NT Lyttelton, London

Theatre review: Strange Interlude - Look me in the eye and try not to giggle


The National Theatre has taken the slog out of the Eugene O'Neill marathon melodrama that was fodder for Groucho Marx

Charting the life of a would-be free spirit, Nina, and her menfolk through the decades, Eugene O'Neill's inter-war saga Strange Interlude isn't often staged. Uncut, it can last five hours. Some theatregoers grabbing the chance to see the National's new staging – with Anne-Marie Duff as Nina – may be grateful that it's been pruned to three and a bit.

The plot certainly covers a lot of ground. The daughter of a stuffy professor (Patrick Drury), Nina was forbidden to consummate her romance with college golden boy, Gordon, before he died in the trenches. Verging on mental breakdown and disobeying pater, she throws herself into nursing soldiers and lovelessly pleasuring them.

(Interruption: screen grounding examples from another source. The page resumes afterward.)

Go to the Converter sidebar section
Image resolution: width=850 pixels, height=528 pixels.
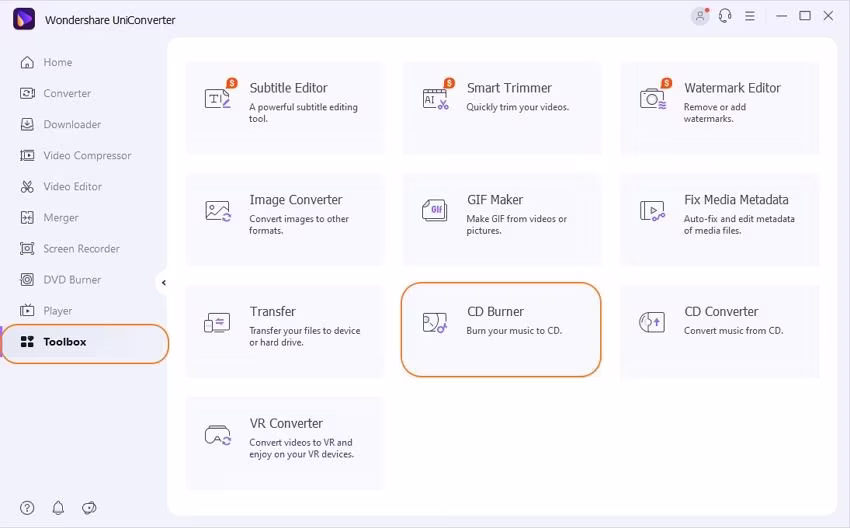66,93
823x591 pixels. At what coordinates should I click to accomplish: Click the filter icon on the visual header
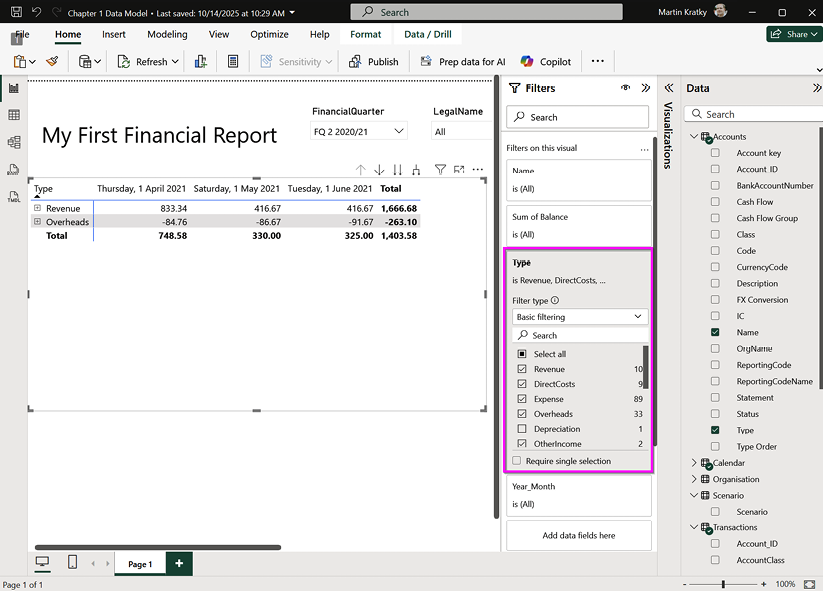pos(440,171)
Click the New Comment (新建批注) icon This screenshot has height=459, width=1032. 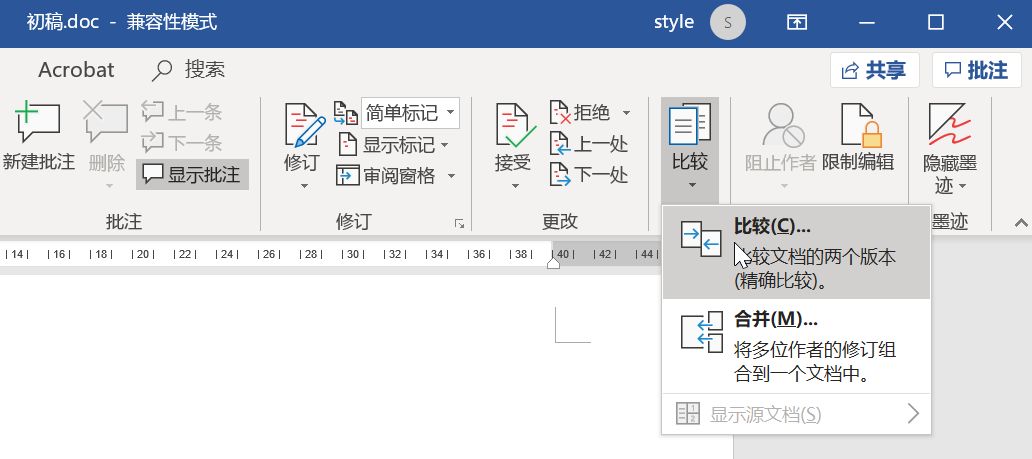(38, 125)
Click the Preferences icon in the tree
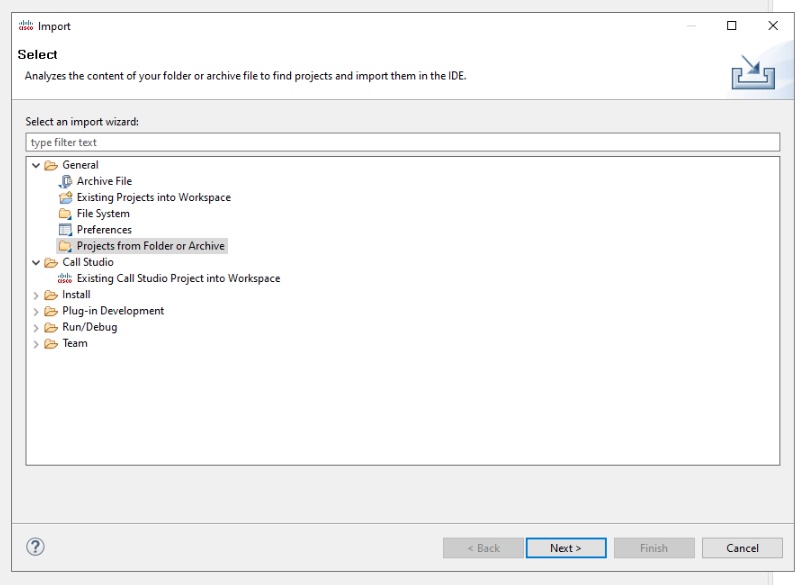 [66, 230]
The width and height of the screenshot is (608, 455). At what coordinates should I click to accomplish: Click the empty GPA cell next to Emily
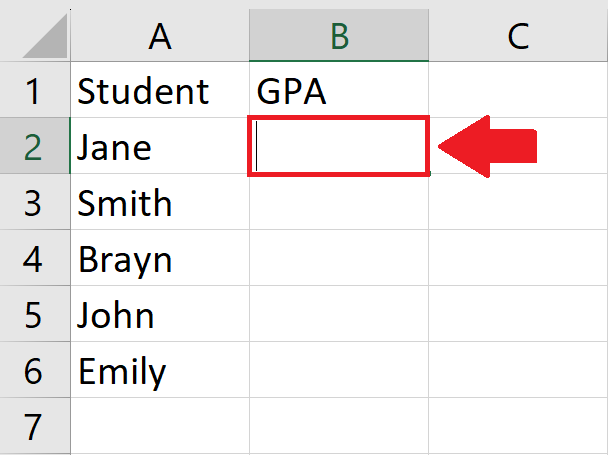tap(339, 370)
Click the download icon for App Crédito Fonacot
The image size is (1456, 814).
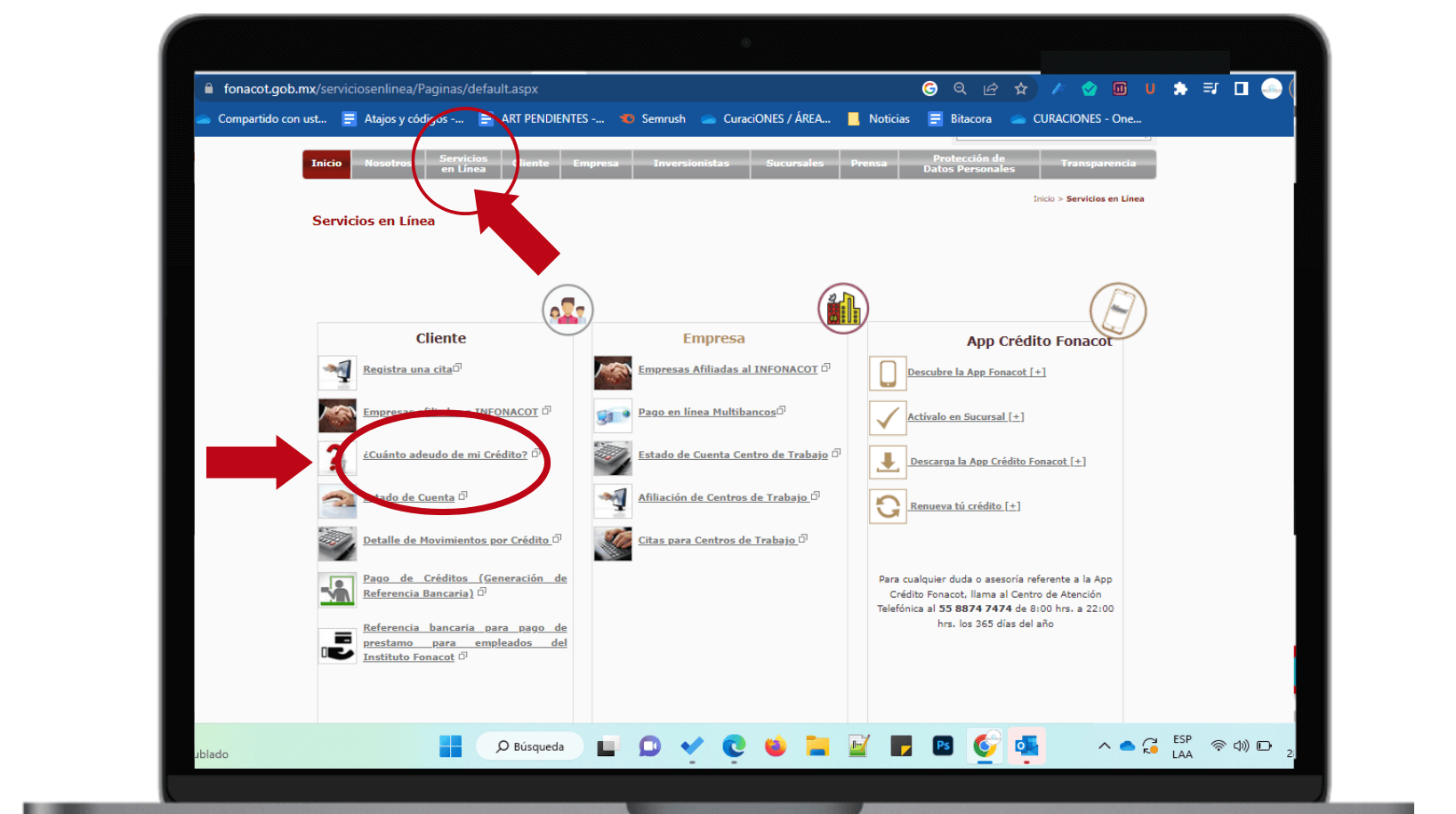pos(887,463)
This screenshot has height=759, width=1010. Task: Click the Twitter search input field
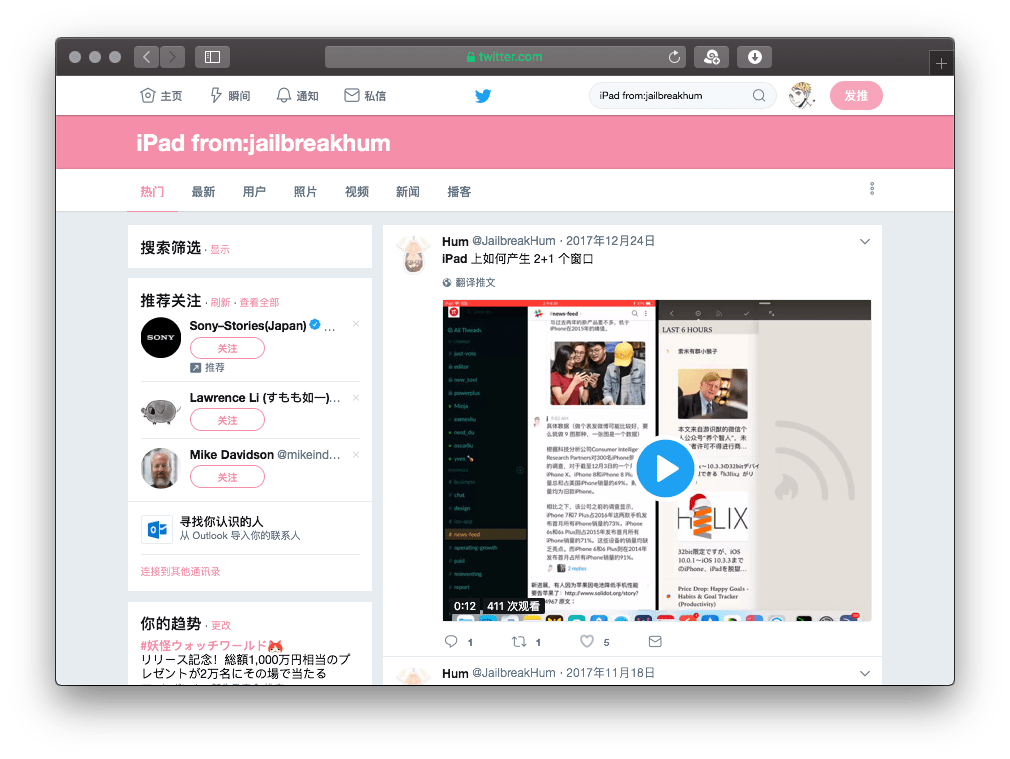click(x=670, y=96)
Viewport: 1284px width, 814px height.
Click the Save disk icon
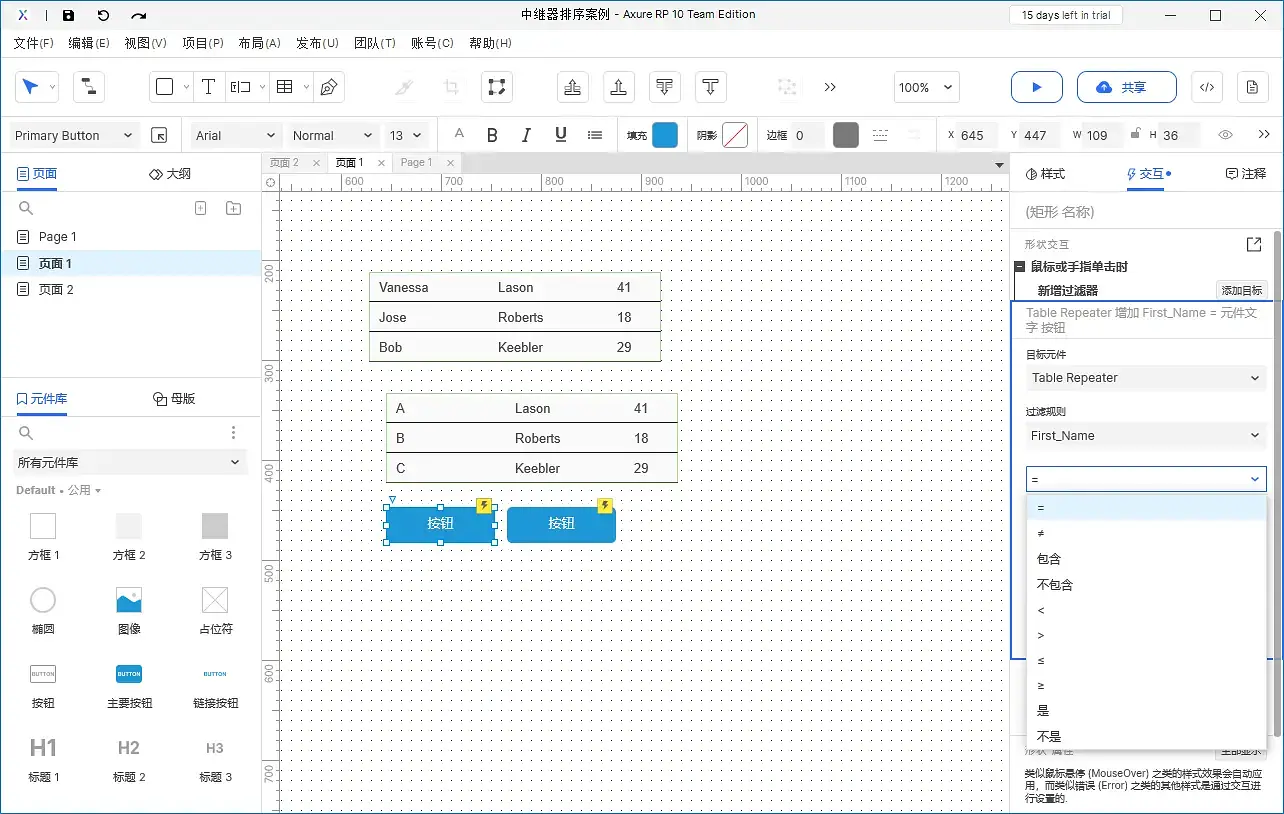click(x=68, y=15)
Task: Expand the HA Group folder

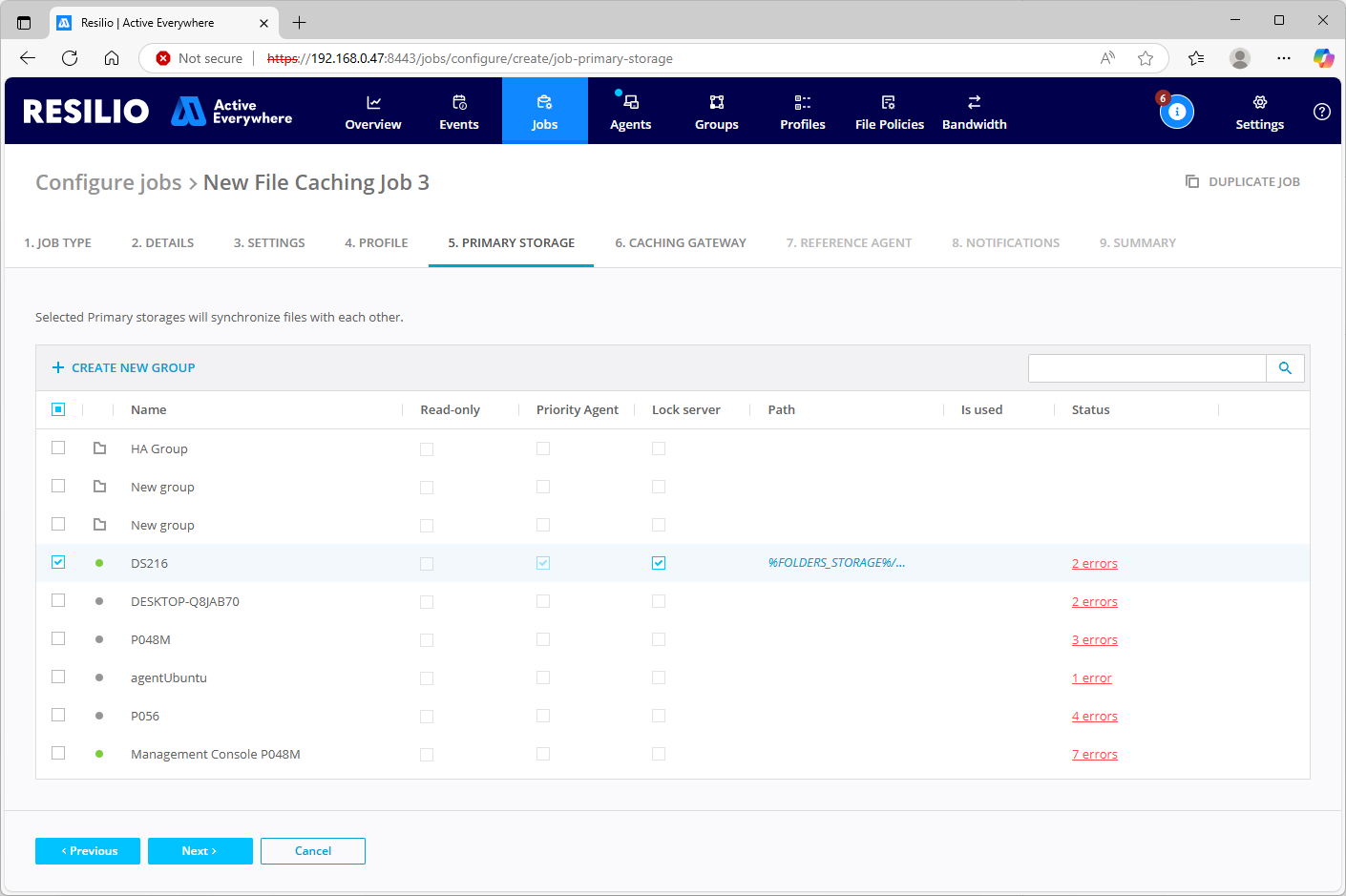Action: click(x=99, y=448)
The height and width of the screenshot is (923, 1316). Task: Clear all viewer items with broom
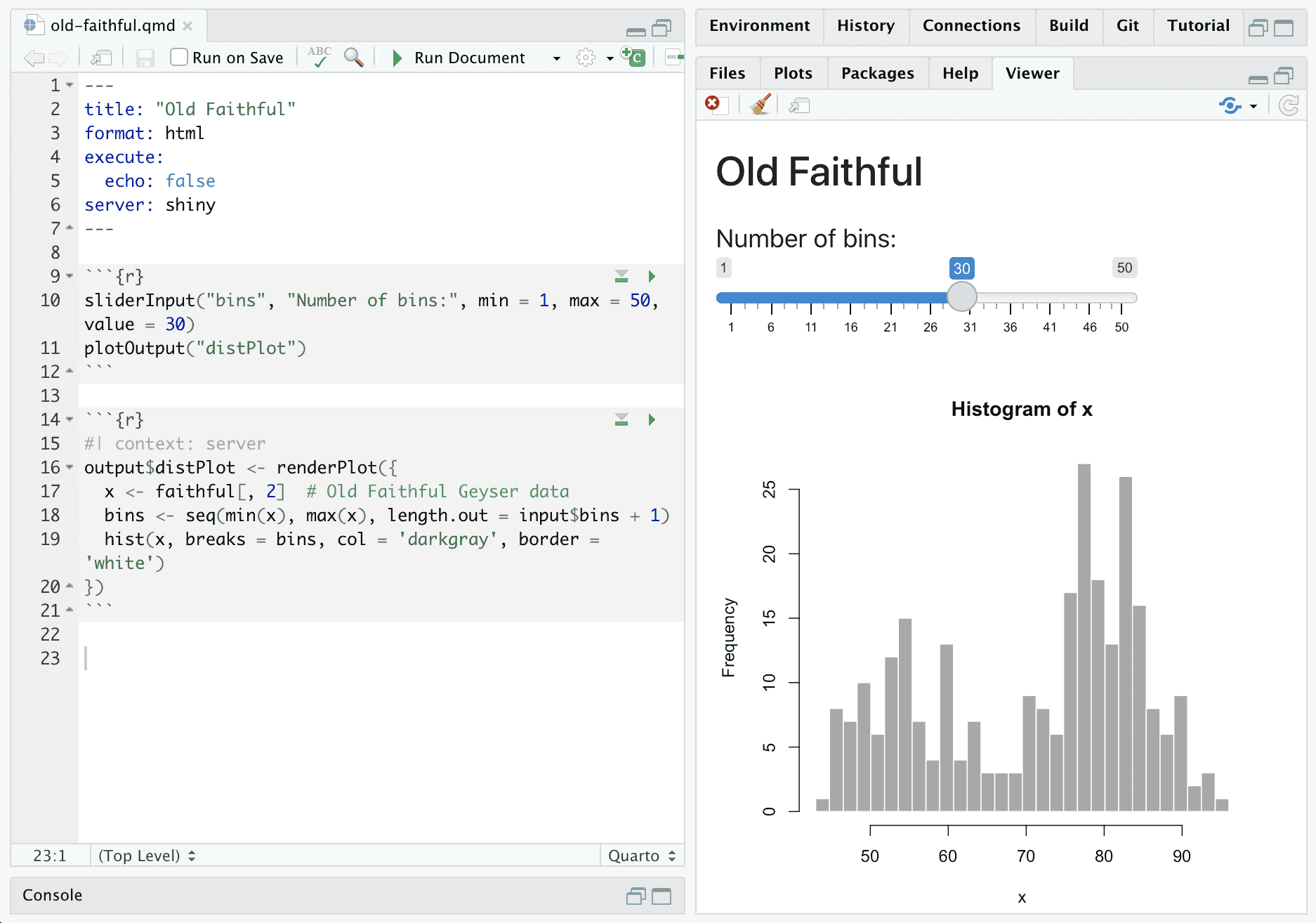760,105
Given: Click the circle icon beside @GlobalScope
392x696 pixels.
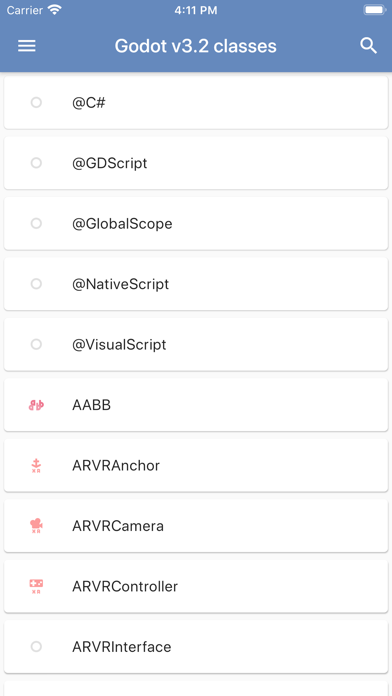Looking at the screenshot, I should (x=36, y=223).

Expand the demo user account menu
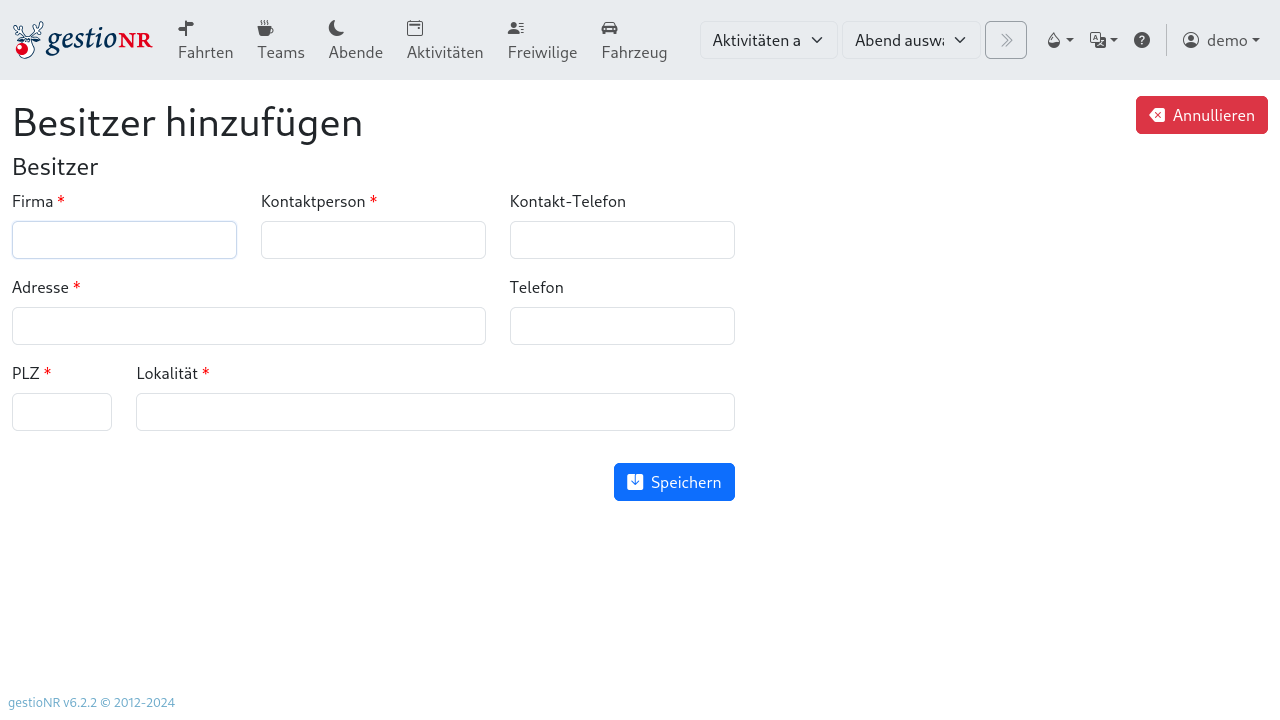point(1221,39)
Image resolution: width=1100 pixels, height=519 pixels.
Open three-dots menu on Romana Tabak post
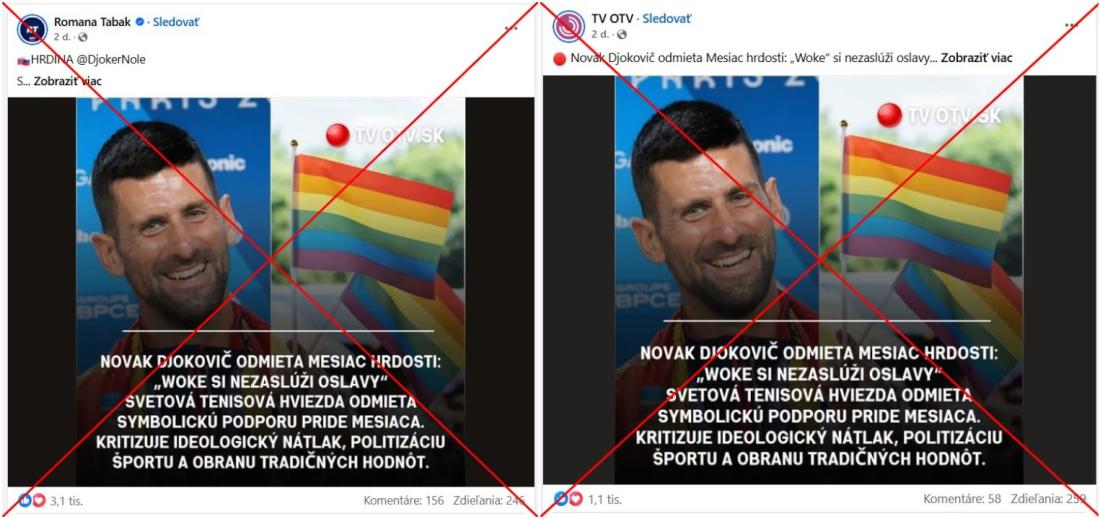[511, 27]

Father dies. Charles (Charles Edwards), a genteel friend too timid to propose, looks on as Nina weds an amiable fool, Sam Evans (Jason Watkins). She just wants a baby, but discovers the Evans's family secret: hereditary madness. Insemination by the obliging Doctor Darrell (Darren Pettie) leads to an obsessive affair and, later, possessive tussles over her son.

Simon Godwin's Lyttelton production boasts spectacular revolving sets by designer Soutra Gilmour. Rolling out of the darkness comes an Art Nouveau townhouse, then a rural homestead and big, shabby sunrooms, the glinting marble of Park Avenue, and a huge yacht on a swirling ocean.

Thematically, O'Neill is talking about fixation, sexual repression, substitute parents, mourning, different kinds of love, and happiness, seized orsacrificed. The problem is the script, with its countless asides, the characters telling us everything that's going through their minds, steering the play perilously close to melodrama. This would be a farce if it weren't so po-faced, I kept thinking during Act One (of nine). Indeed, Groucho Marx sent up this play in Animal Crackers.

Nevertheless, this cast win you round. The director, making his NT debut, hasn't finessed every cameo, but Duff is sure-footed: a gaunt, haunted Nina with a flashing smile. Pettie is outstandingly natural, and Edwards releases the laughter as Charles, flicking between tragedy and comedy with brilliant agility, cursing under his breath while keeping up the genteel small talk.

The gap between the 1890s and today ought to make a radical update of The Seagull (Richmond Theatre, Richmond, Surrey ****) an awkward affair, as Chekhov's playwright-protagonist abandons his desk to spray his fledgling script, as graffiti, on a wall. And yes, there are strained moments in Headlong's touring production. Mostly, though, Blanche McIntyre's staging hits home with startlingly immediacy and superb acting.

John Donnelly's new English version takes risks, throwing in references to craft beer and makeovers. But the moments of private reflection – here breaking the fourth wall with surprising, casual intimacy – ensures that Chekhov's own play reflects the characters' arguments about avant-garde versus trad theatre.

Alexander Cobb is a name to watch. His Konstantin is not your usual highly-strung youth but an everyday, pasty adolescent keeping his despair to himself. Pearl Chanda (still at Rada) is wonderfully authentic too as a sweetly dowdy Nina, naively star-struck yet with an intensity that genuinely enthralls Gyuri Sarossy's Trigorin . Recommended.

At one point in Trash Cuisine (Young Vic, London ****), the cast go through the motions of whispering sweet nothings to each other in a swanky wine bar. As they lipsynch, we're hearing a taped interview, a lawyer describing the sickening horror of an electric-chair execution. Belarus Free Theatre – the dissident troupe famously condemned as public enemies in their homeland, which still has capital punishment – experimentally interweave testimonies about torture and the death penalty with expressionistic dance, thunderous drumming, operatic trilling, Shakespearan soundbites, and bird-roasting recipes. A few elements fall flat, but the combination of tragic personal stories, grim statistics and imaginative flair makes for potent political theatre.


'Strange Interlude' to 12 August; 'The Seagull', Derby Theatre Tues to 22 June; 'Trash Cuisine' to 15 June

Critic's Choice

David Mamet's Race at Hampstead Theatre, London (to 29 June), is a snappy, snarky chamber(s) play where one white attorney (Jasper Britton), his black partner (Clarke Peters), and their trainee (Nina Toussaint-White) diverge over a rape case. Award-winning writer Hattie Naylor's new monologue, Bluebeard, promises to be darkly disturbing at Bristol Old Vic (Tue-Sat).